● GIVEN PASSAGE
Segment Open

US firm Moderna said it would file requests for emergency authorization of its COVID-19 vaccine in the United States and Europe on Monday, after full results confirmed a high efficacy estimated at 94.1 percent.
The highly-anticipated news comes as the US braces for a supercharged post-Thanksgiving coronavirus surge.
More than 265,000 Americans have died from the disease and 93,000 are currently hospitalized.
"We believe that our vaccine will provide a new and powerful tool that may change the course of this pandemic and help prevent severe disease, hospitalizations and death," said the company's CEO Stephane Bancel.
If the US Food and Drug Administration agrees it is safe and effective, the first of the drug's two doses could be injected into the arms of millions of Americans by the middle of December.
American pharmaceutical Pfizer and Germany's BioNTech applied for similar approvals last week, and their vaccine could be greenlit in the US shortly after December 10.
The Moderna vaccine, which was co-developed with the US National Institutes of Health, is being studied in a clinical trial with more than 30,000 participants across the United States.
An interim analysis announced earlier this month was based on 95 patients who fell sick with COVID-19.
The final analysis was based on 196 cases, 185 of which were observed in a group assigned a placebo versus 11 who received the shots.
Thirty people had severe cases -- all of whom were in the placebo group -- which also included one person who died.
Significantly, efficacy was uniform across age, race, ethnicity and gender, the company said.
The 196 COVID-19 cases included 33 adults over the age of 65, and 42 participants identifying as being from diverse communities (including 29 Hispanic, six Black, four Asian Americans and three multiracial participants).
The vaccine was generally well tolerated, with the most common side effects including injection site pain, fatigue, muscle pain, joint pain, headache, and redness at the site.
These increased in frequency and severity after the second dose in the vaccinated group.
The press statement included the line: "no new serious safety concerns have been identified by the Company" -- but it did not explicitly say whether serious concerns have been flagged previously.
Outside experts welcomed the new results, particularly the absence of any severe COVID-19 cases in the vaccine group.

Segment Closed

● COMPLETE THE FOLLOWING
1) Translate this sentence from the Moderna vaccine article into Spanish: "Significantly, efficacy was uniform across age, race, ethnicity and gender, the company said."
2) Please rewrite the Moderna vaccine article from "The 196 COVID-19" to "been flagged previously.", changing "press statement" to "news release".
The rows have no connection to the Moderna vaccine article.

● PROVIDED RECORDS

Segment Open

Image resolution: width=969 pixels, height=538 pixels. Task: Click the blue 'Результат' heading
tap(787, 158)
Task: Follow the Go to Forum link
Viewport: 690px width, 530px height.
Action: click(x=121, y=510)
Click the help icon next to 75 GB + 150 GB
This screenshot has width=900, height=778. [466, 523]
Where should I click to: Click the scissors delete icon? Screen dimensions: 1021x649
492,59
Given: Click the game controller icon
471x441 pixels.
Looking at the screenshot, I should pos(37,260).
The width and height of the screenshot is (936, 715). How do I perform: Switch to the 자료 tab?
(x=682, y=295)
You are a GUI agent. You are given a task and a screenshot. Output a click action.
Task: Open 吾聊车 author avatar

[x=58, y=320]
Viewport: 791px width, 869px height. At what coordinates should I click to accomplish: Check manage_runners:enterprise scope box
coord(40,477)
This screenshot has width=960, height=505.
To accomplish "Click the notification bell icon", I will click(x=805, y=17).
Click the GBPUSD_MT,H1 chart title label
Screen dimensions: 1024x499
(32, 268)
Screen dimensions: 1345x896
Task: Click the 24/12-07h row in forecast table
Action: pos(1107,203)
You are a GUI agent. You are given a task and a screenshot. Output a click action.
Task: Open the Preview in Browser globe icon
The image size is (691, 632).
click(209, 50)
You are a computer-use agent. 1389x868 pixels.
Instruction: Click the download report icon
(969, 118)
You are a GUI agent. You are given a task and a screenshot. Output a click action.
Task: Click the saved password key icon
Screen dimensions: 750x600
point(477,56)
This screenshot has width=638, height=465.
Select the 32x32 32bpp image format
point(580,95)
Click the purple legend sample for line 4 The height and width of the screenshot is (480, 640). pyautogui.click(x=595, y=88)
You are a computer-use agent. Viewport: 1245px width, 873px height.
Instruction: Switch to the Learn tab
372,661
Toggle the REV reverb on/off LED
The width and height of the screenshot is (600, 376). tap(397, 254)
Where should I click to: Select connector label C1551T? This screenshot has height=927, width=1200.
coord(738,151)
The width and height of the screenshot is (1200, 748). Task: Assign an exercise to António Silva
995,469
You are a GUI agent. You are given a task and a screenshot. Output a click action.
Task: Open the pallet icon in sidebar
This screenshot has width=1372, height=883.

Segment Closed

● RESULTS OF THE TASKS
1) De manera significativa, la eficacia fue uniforme en cuanto a edad, raza, etnia y género, según indicó la empresa.

2)
The 196 COVID-19 cases included 33 adults over the age of 65, and 42 participants identifying as being from diverse communities (including 29 Hispanic, six Black, four Asian Americans and three multiracial participants).
The vaccine was generally well tolerated, with the most common side effects including injection site pain, fatigue, muscle pain, joint pain, headache, and redness at the site.
These increased in frequency and severity after the second dose in the vaccinated group.
The news release included the line: "no new serious safety concerns have been identified by the Company" -- but it did not explicitly say whether serious concerns have been flagged previously.